Inhibition of ATX is a novel treatment strategy for cancer that offers a three-pronged attack on the tumor through cancer cell inhibition, immune system stimulation and inhibition of fibrotic processes.
ATX-mediated lysophosphatidic acid (LPA) signalling directly encourages tumor cell proliferation and inhibits anti-tumor immune responses via a direct effect on T cells.
In addition, it has a predominant role in fibrotic processes, including those important in cancer propagation, metastasis and resistance to therapy.
Cancers surrounded by scar tissue (fibrotic tissue) and without markers visible to the immune system are tough to treat with existing therapies.
According to iOnctura, IOA-289 is a novel ATX inhibitor with a unique chemical structure, excellent potency and an attractive non-clinical safety profile.
The company said IOA-289 has a unique binding mode that places it in an inhibitor "class of its own". Further, the avoidance of interaction with the catalytic site contributes to the improved safety profile of IOA-289 compared to other ATX inhibitors, avoiding toxicities seen with first-generation entities.

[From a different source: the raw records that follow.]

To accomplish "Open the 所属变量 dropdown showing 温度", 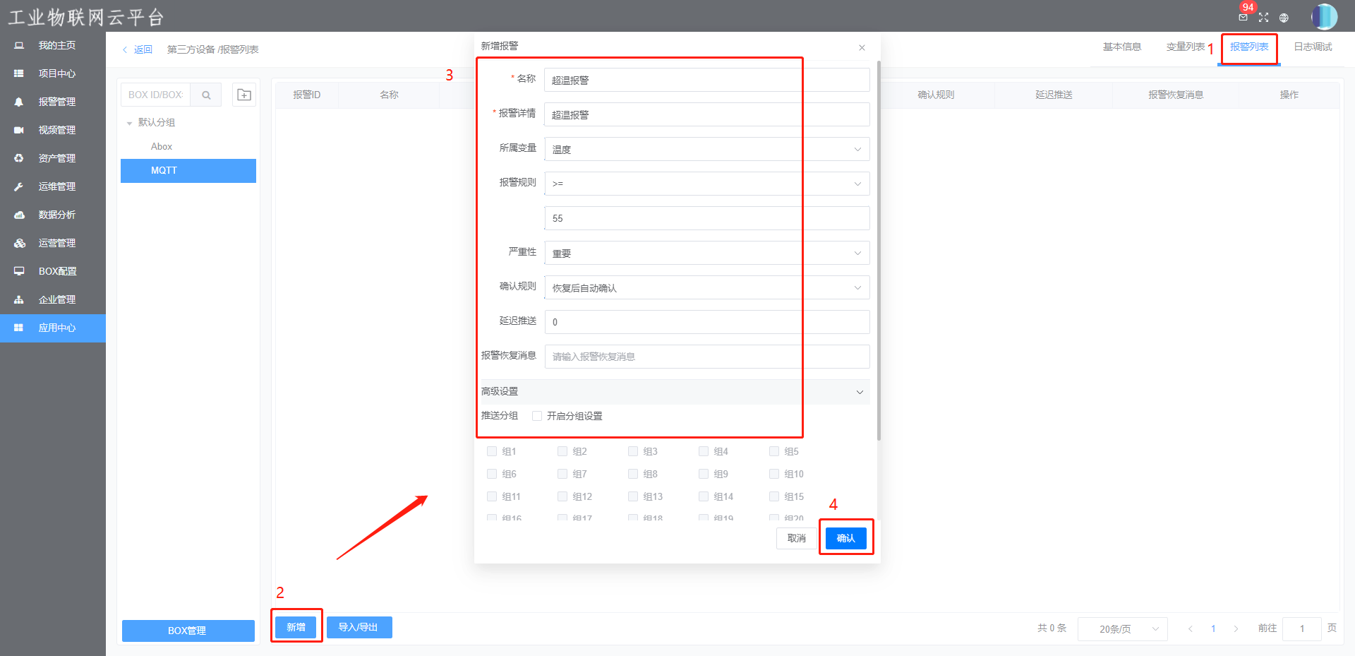I will 706,149.
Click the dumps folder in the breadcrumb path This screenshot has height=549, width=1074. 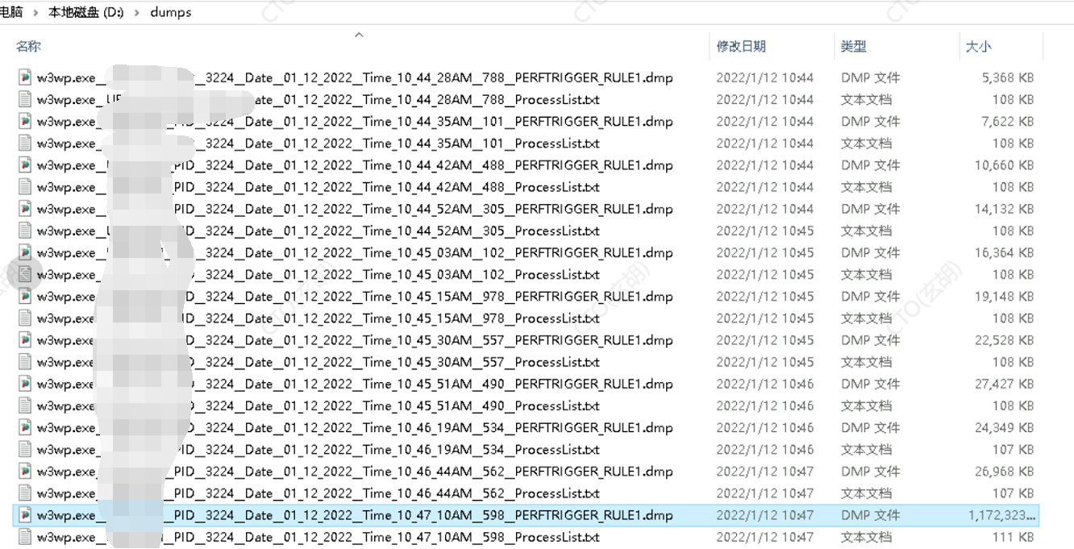click(171, 13)
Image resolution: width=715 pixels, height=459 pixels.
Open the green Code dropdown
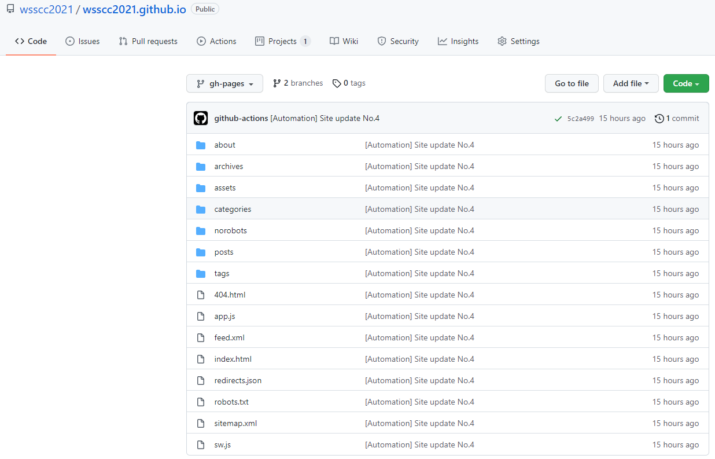point(686,83)
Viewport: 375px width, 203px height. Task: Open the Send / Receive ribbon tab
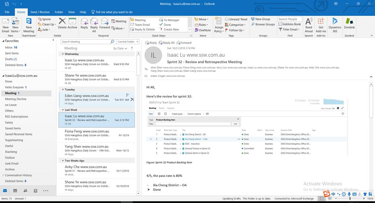40,12

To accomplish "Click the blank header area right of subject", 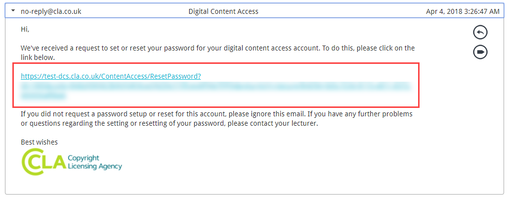I will (x=341, y=11).
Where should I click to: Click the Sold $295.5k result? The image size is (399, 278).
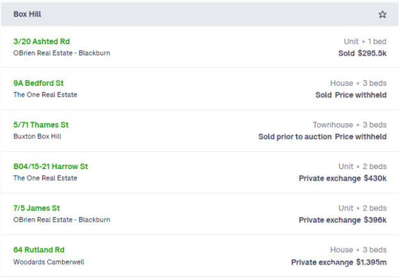point(363,53)
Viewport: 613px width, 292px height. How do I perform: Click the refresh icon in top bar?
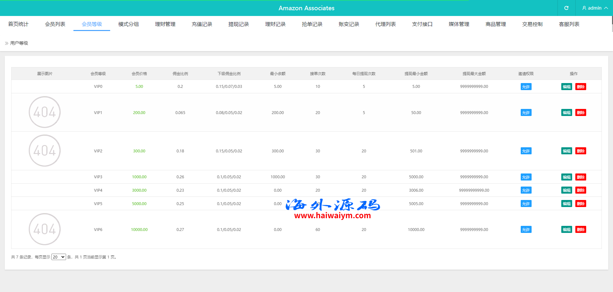(x=566, y=8)
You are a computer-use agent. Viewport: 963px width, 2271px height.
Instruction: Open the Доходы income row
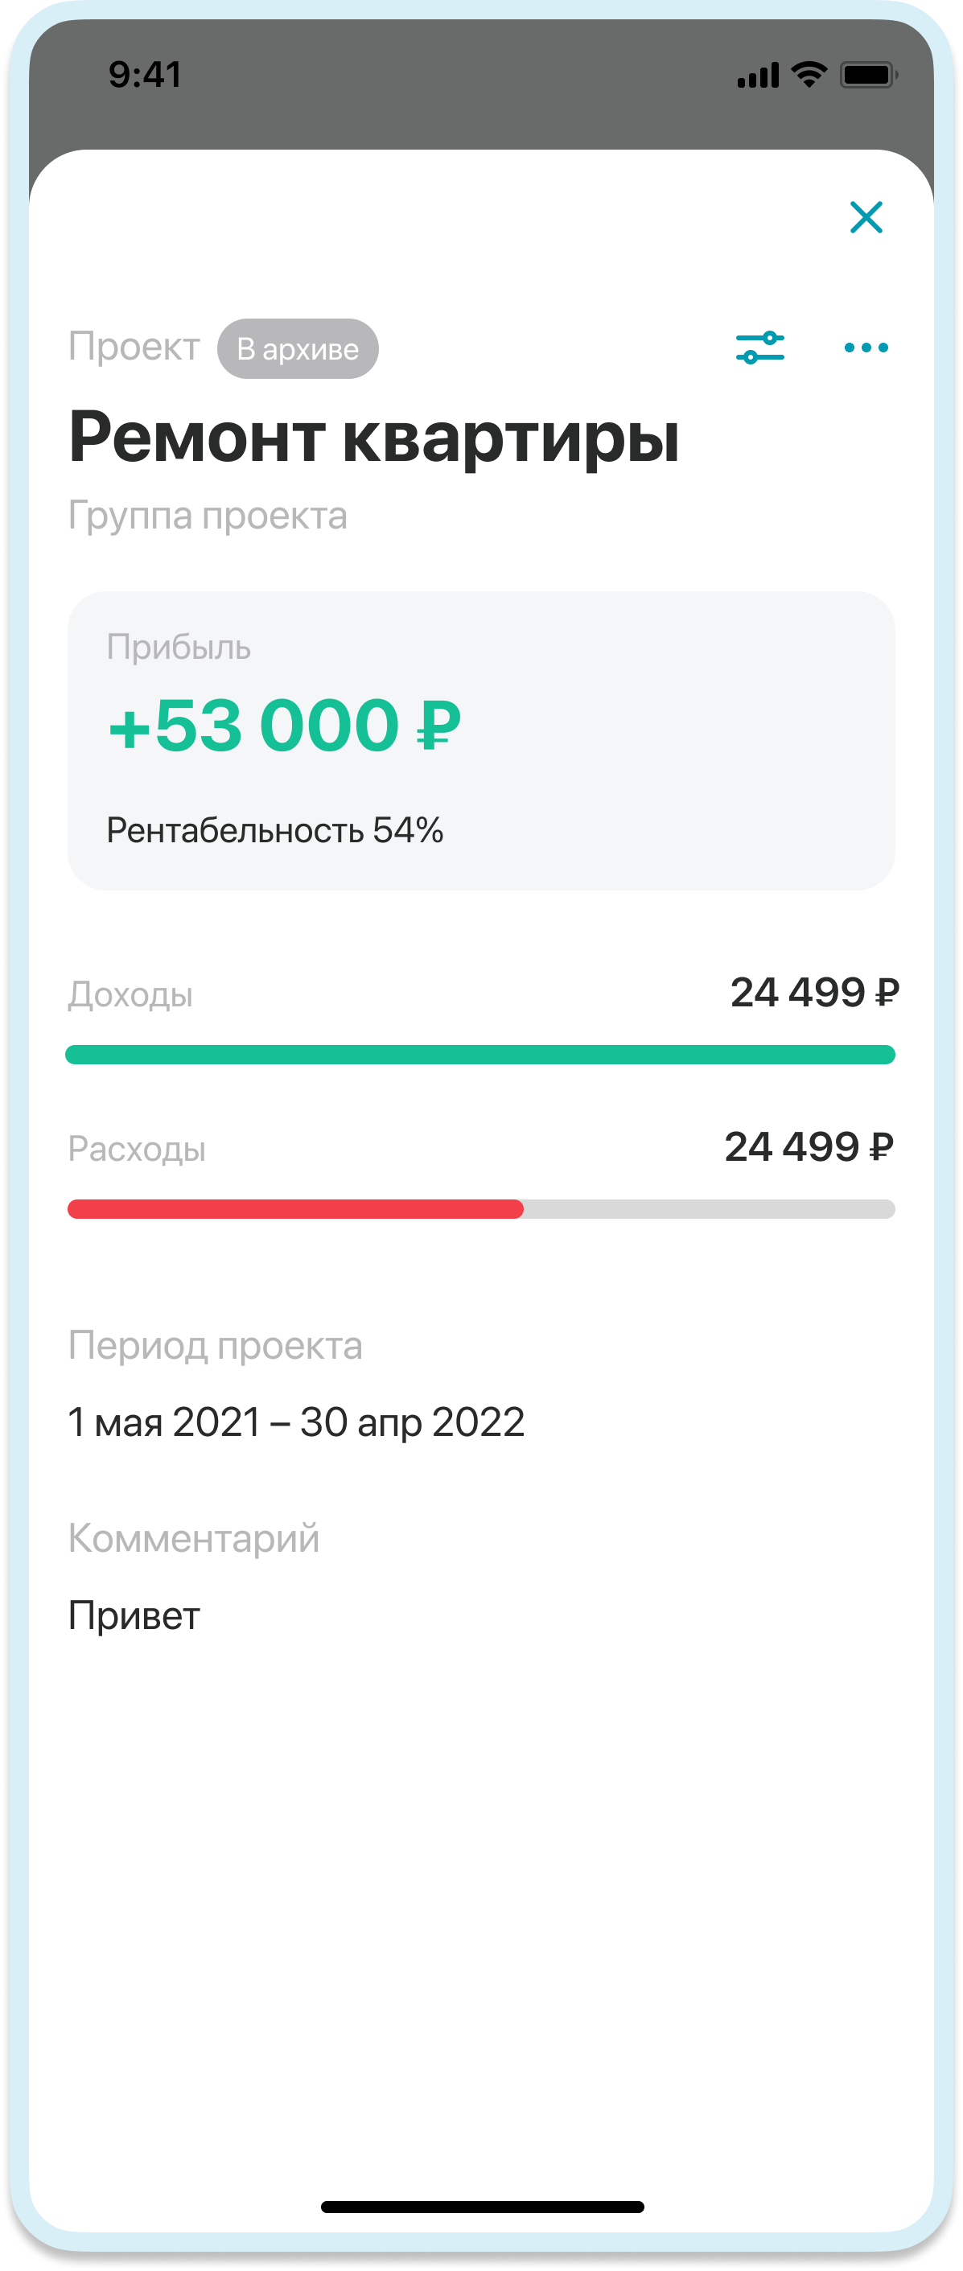click(482, 994)
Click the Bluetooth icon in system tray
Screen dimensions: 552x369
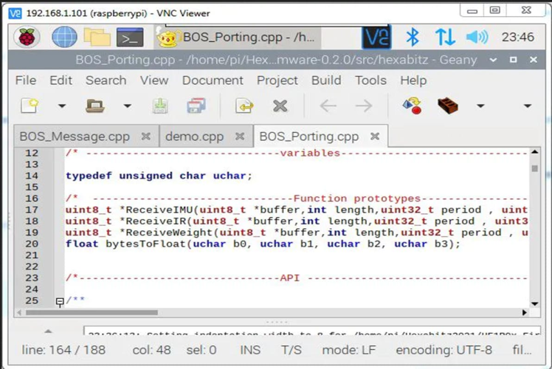(413, 37)
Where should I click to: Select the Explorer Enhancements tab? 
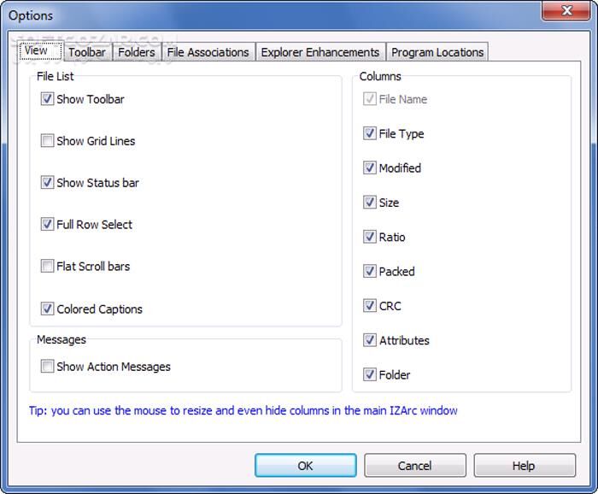click(320, 52)
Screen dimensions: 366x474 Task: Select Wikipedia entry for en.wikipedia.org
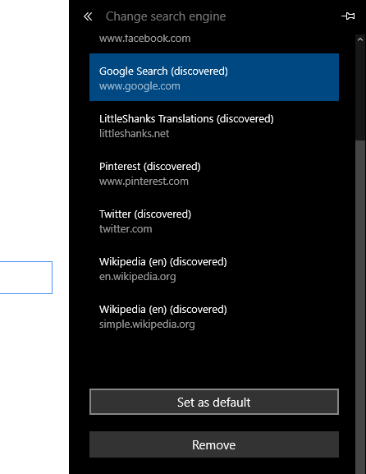tap(214, 268)
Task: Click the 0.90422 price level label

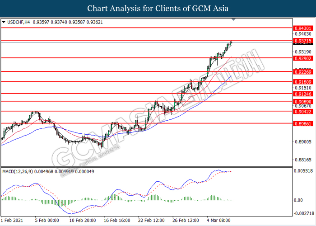Action: point(302,111)
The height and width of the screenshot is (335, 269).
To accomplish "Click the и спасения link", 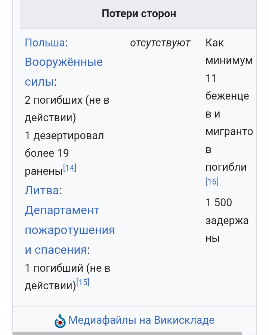I will click(56, 250).
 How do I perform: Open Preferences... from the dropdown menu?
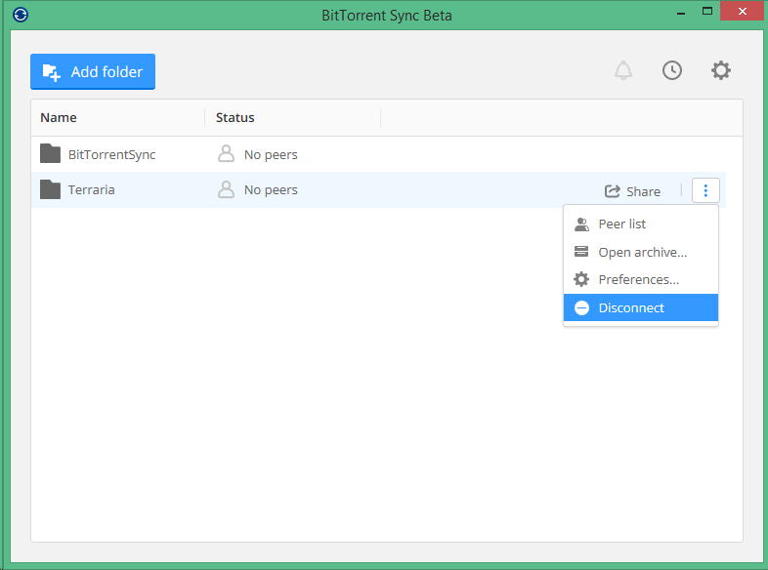638,280
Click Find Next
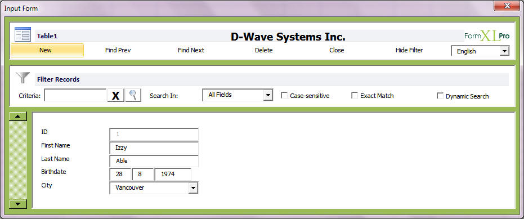524x219 pixels. (191, 50)
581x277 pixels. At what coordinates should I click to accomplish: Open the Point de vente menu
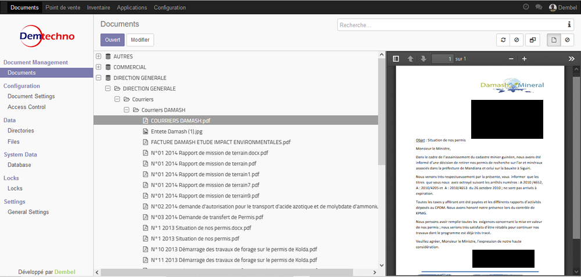tap(63, 8)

“Despite the advances in the treatment of cancer in the last few decades, a large proportion of tumors are resistant to current treatments such as chemotherapy, immunotherapy and radiotherapy,” said Michael Lahn, chief medical officer of iOnctura.
“Based on this translational research, we are excited to be investigating the safety and mode of action of IOA-289 in pancreatic cancer patients, where ATX signalling plays a central role.”
In this translational research, published in ESMO journal Immuno-Oncology and Technology (IOTECH), IOA-289 demonstrated positive effects in highly fibrotic cancer models, preventing metastasis and tumor outgrowth.
In iOnctura’s phase 1b clinical study, IOA-289 is being combined with standard of care nab-paclitaxel and gemcitabine.
While assessing the safety of an ATX inhibitor in cancer patients for the first time, a broad biomarker program will investigate the translation of the non-clinical observations to clinical application.
As demonstrated in healthy volunteers in this research, single ascending doses of IOA-289 were safe, tolerable and blood exposure showed a reduction of the pharmacologic marker circulating LPA.
iOnctura said that the results from the ongoing phase 1b study will be disclosed at a future medical meeting.